Do new hires need special advice from those who have been at the same company or in the same industry for a long time?
“Organizations are constantly changing. You get promoted, managers leave, team structures change, where you work from changes. New hires definitely have a bigger task in learning about the culture, but people also give them time to learn and get adjusted. The best way to approach any job is to assume that any change in the organization may lead to changes in job expectations and cultural expectations. In either case, you need to develop and use a growth mind-set. This helps you be open to new information and adapt to changing circumstances. Without a learning framework, you may misunderstand what is expected from your job and your culture.”
You say workers need to focus on mission-critical parts of their role, but do people know what those parts are?
“Most workers are doing fairly well—what’s often called ‘meets expectations’—but in my fifteen years as a coach and consultant to executives, I have found that many people I work with have missed one or two things. First, they have not understood what their manager, their colleagues and the organization needs the most. People have a tendency to do what they know, what they like or what they wish their job was rather than what the organization and manager need.

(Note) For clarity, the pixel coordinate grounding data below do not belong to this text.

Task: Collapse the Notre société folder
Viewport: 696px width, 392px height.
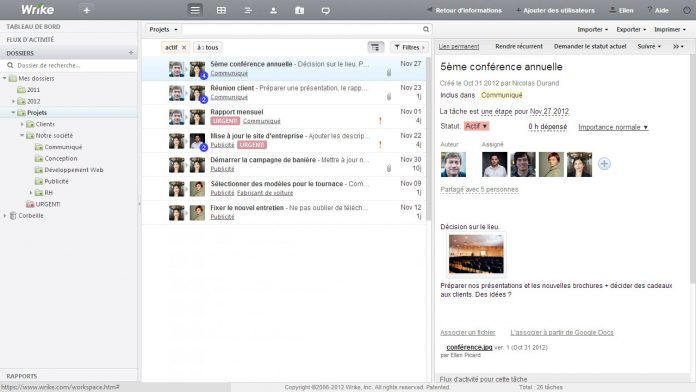Action: (x=22, y=135)
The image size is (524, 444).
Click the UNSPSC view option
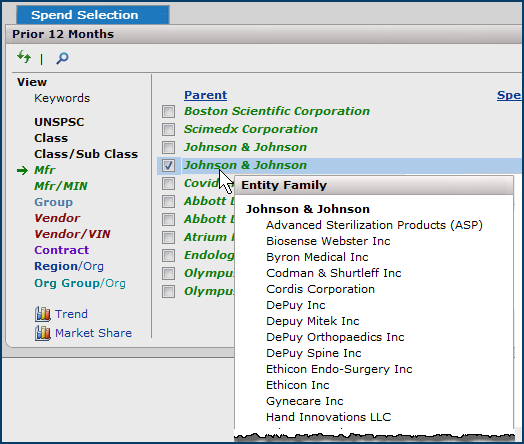(59, 122)
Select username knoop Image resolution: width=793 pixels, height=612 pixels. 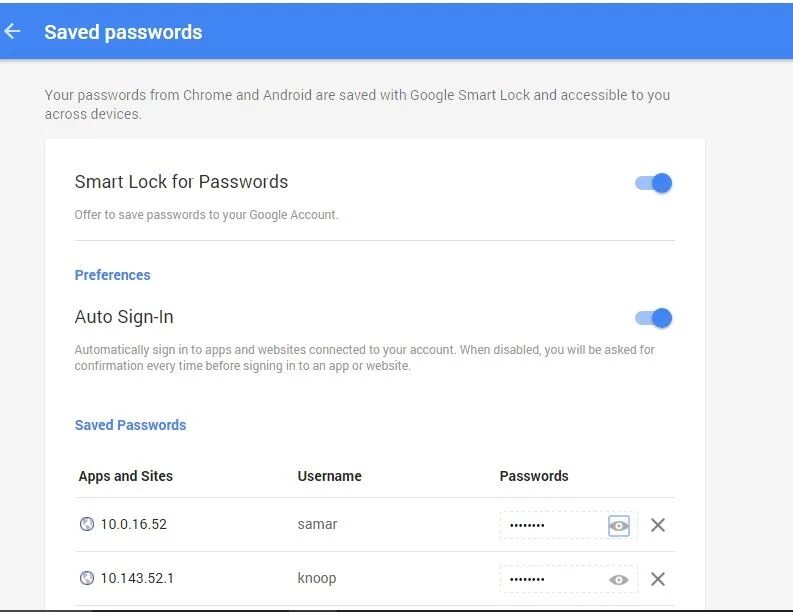click(x=317, y=578)
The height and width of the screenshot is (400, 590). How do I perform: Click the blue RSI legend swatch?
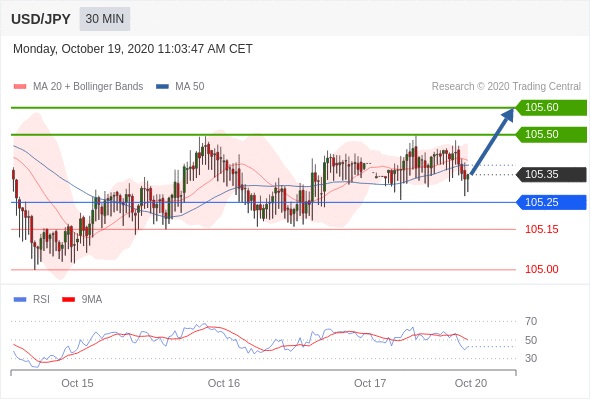click(x=20, y=300)
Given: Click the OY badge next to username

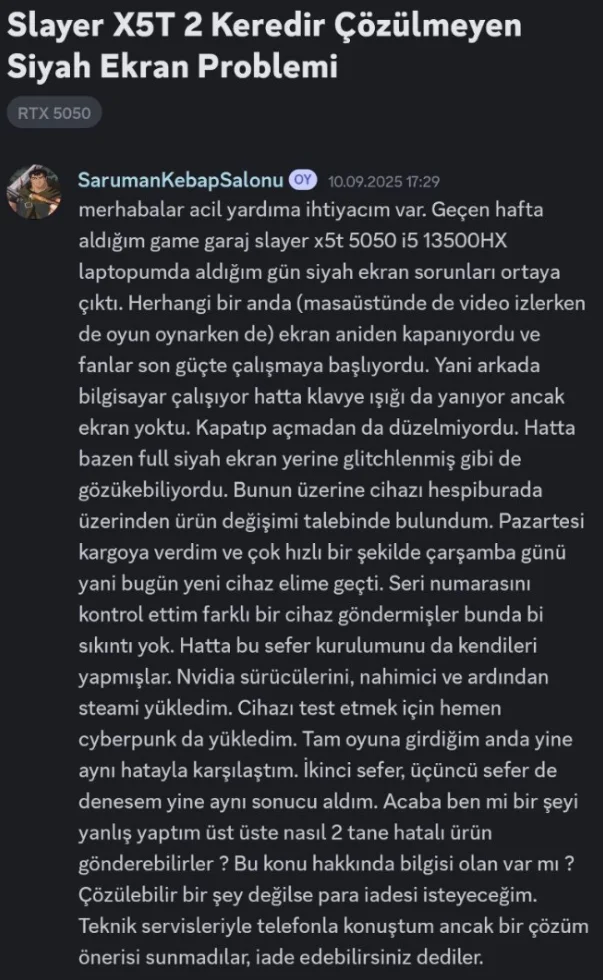Looking at the screenshot, I should (302, 180).
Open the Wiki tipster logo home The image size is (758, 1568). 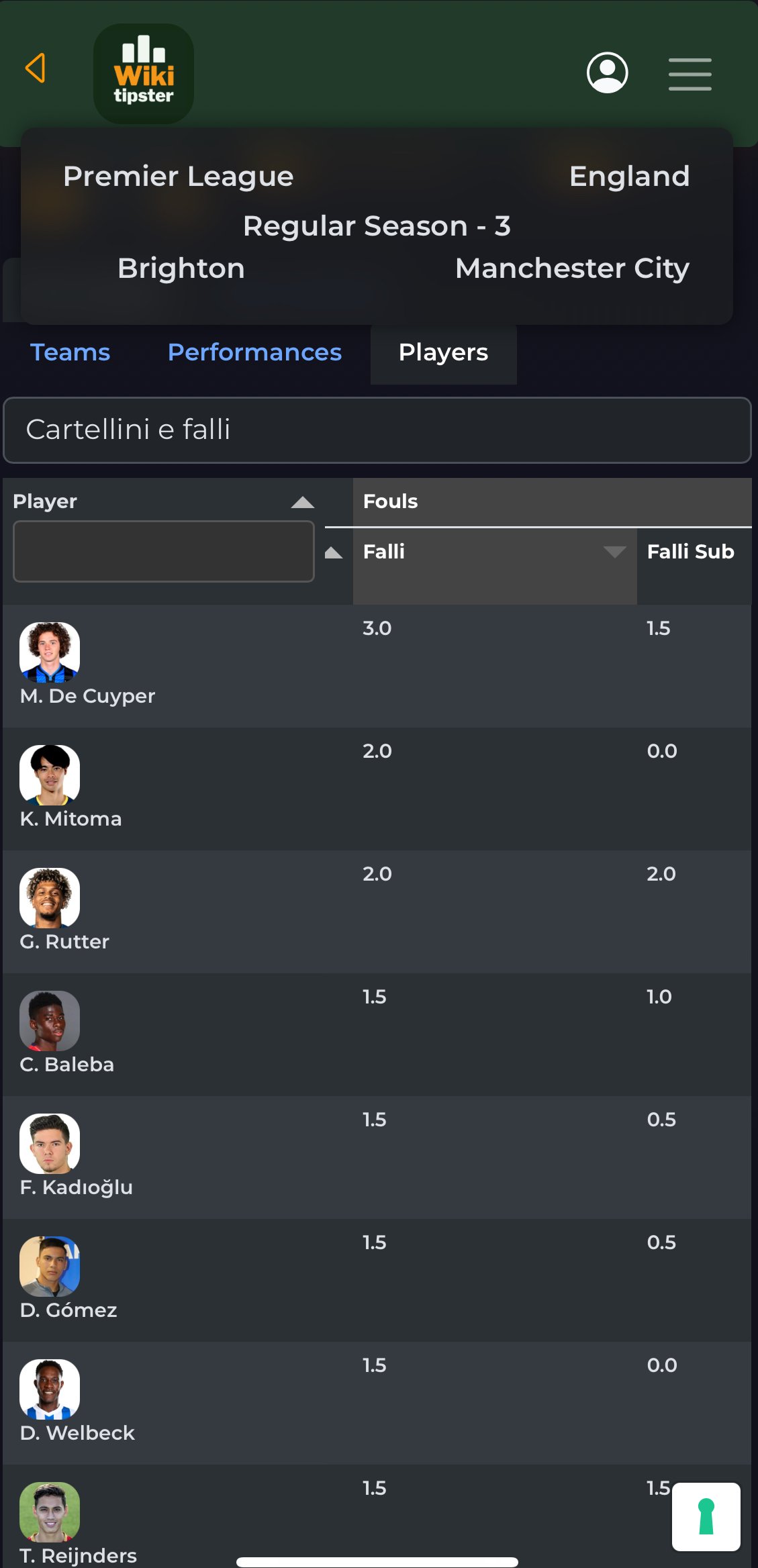(x=144, y=74)
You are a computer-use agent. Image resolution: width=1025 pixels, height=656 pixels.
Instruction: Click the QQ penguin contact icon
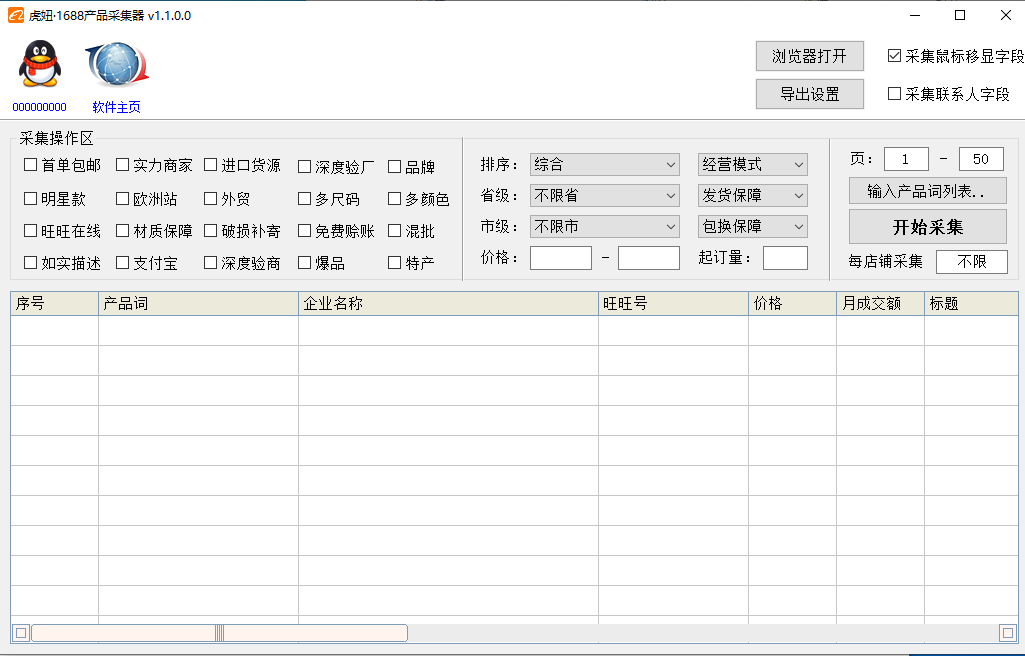[39, 65]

Second, they have not adapted to the norms and expectations of the organizational culture. Some people feel that they should just ‘be myself,’ which they should, but they use ‘authenticity’ as an excuse for not learning about a new culture. What Influence and Impact does is help them get past all that and do what is required.
I had a client many years ago who was doing a perfectly fine job in her current role. However, her boss wanted her to focus less on day-to-day delivery and more on long-term technology strategy. Once she realized that her job was really to plan for the future, we were able to shift her responsibilities to her team leaders. This gave her space to focus on what the organization will need in five years. She was promoted twice in three years after that.”
What drives you to help people get ahead in their work?
“I have always been about helping people to reach the pinnacle of their capabilities. In high school I wanted to be an educator, which is about helping people grow. This was true when I was treating people with mental illness as a clinical psychologist, and when I was teaching at Cornell Medical College and Fordham University. And it has been true for the past fifteen years as a coach. I think I picked up this passion from my mother, who was a teacher, and then worked on HeadStart and other children’s development programs.”
What is one of the biggest lessons about success that you’ve learned?
“All of us are most likely to succeed by standing on the shoulders of our employees, our colleagues, and our mentors. We have to listen to our own hearts and minds and also to the voices of others whom we serve.”